[What needs to be done] Exactly as they stand, repeat the lines from the one containing "You are a computer-use" through the final line of the listing, both ends included, and nothing else; skip the pictures.

[Supplied material]
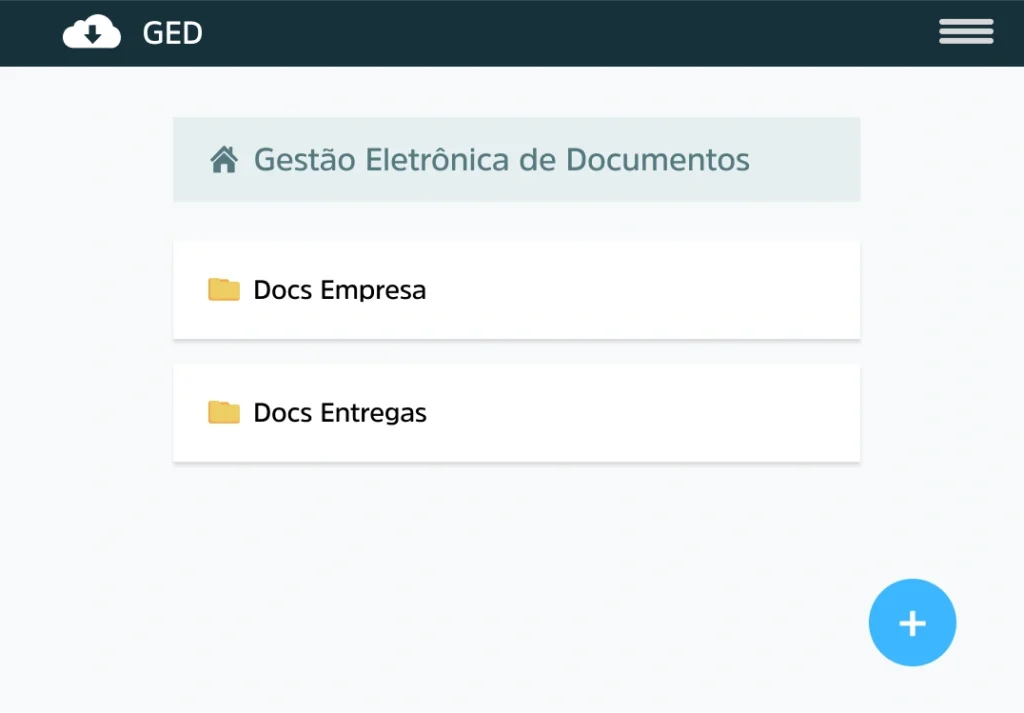Open the hamburger menu
Screen dimensions: 1024x713
[x=966, y=32]
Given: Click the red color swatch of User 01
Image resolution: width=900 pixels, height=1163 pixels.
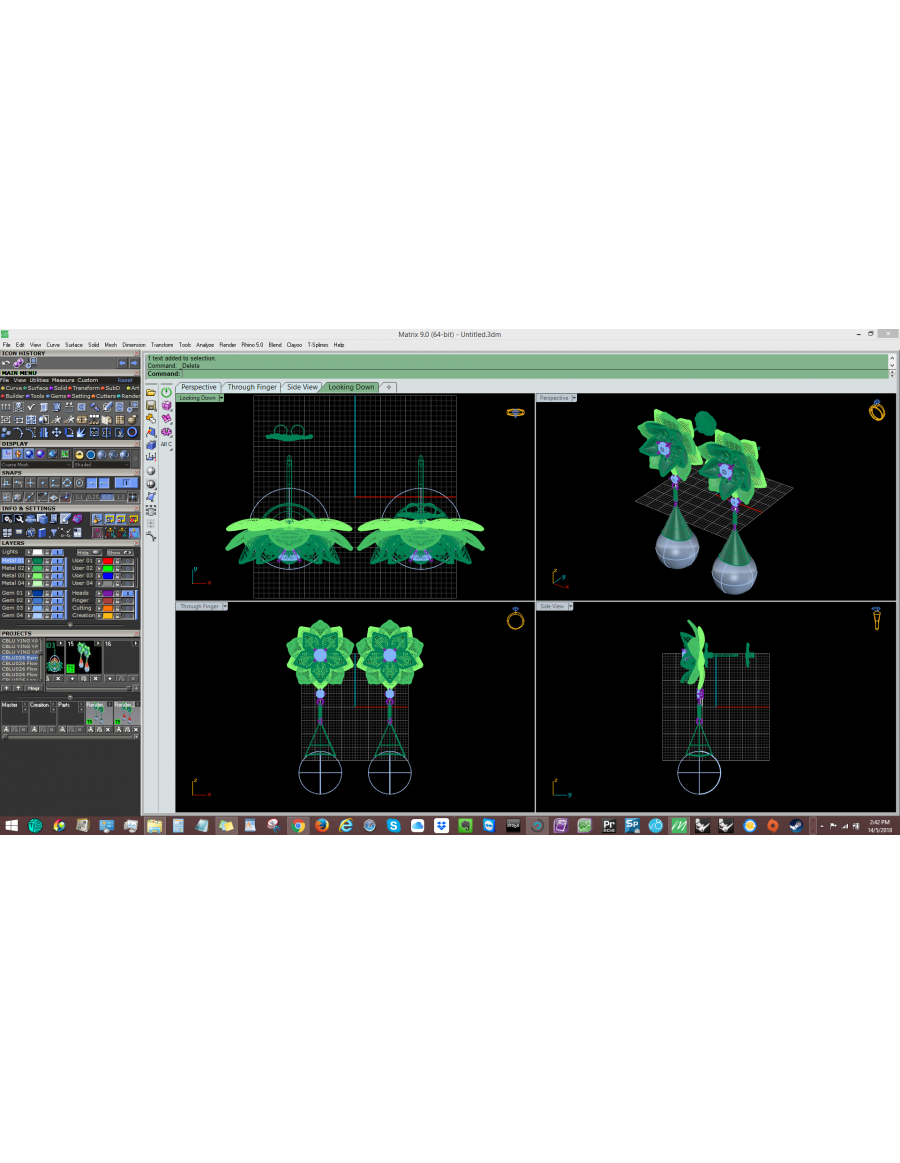Looking at the screenshot, I should pos(108,561).
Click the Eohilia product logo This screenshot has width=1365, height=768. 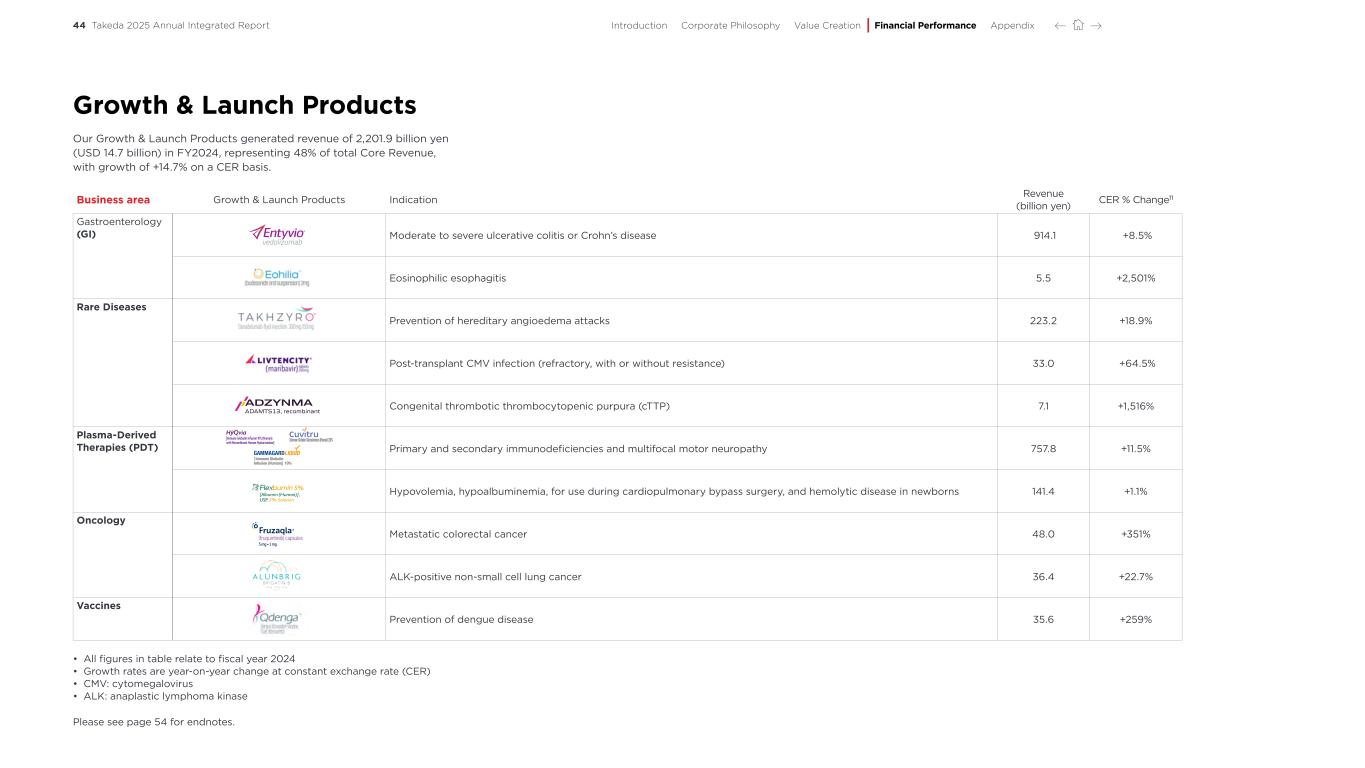tap(277, 277)
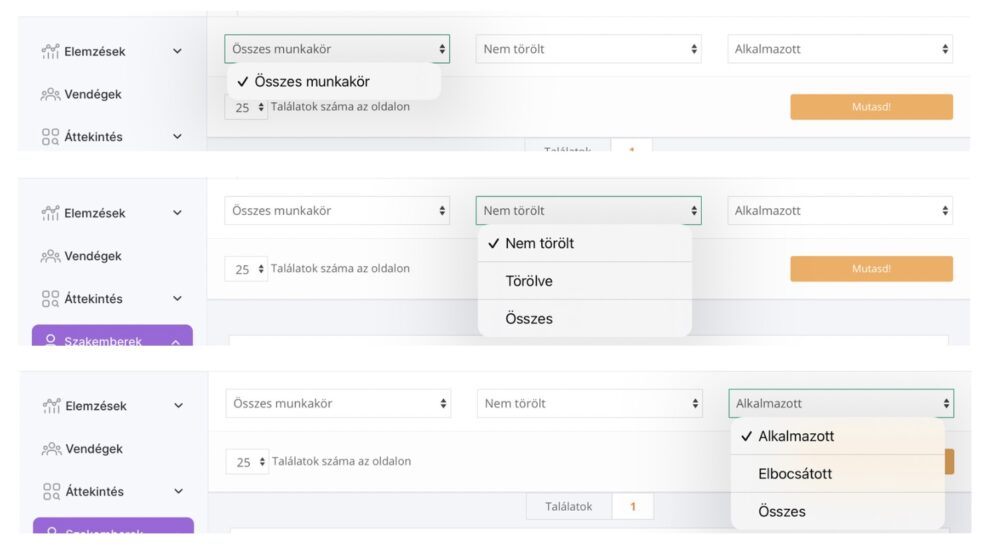Click the Elemzések chart icon in bottom panel

[52, 406]
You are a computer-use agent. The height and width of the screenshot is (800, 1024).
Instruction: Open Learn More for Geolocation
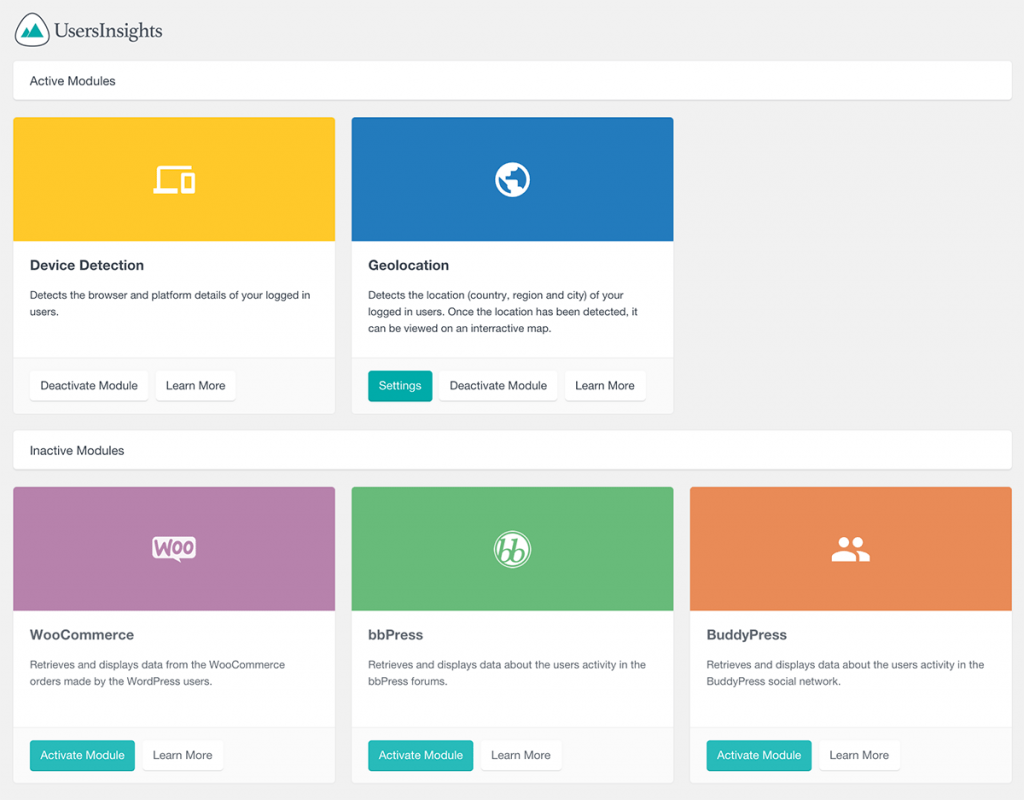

[Answer for the task]
You are a computer-use agent. The height and width of the screenshot is (800, 1024).
Instruction: Open Learn More for Geolocation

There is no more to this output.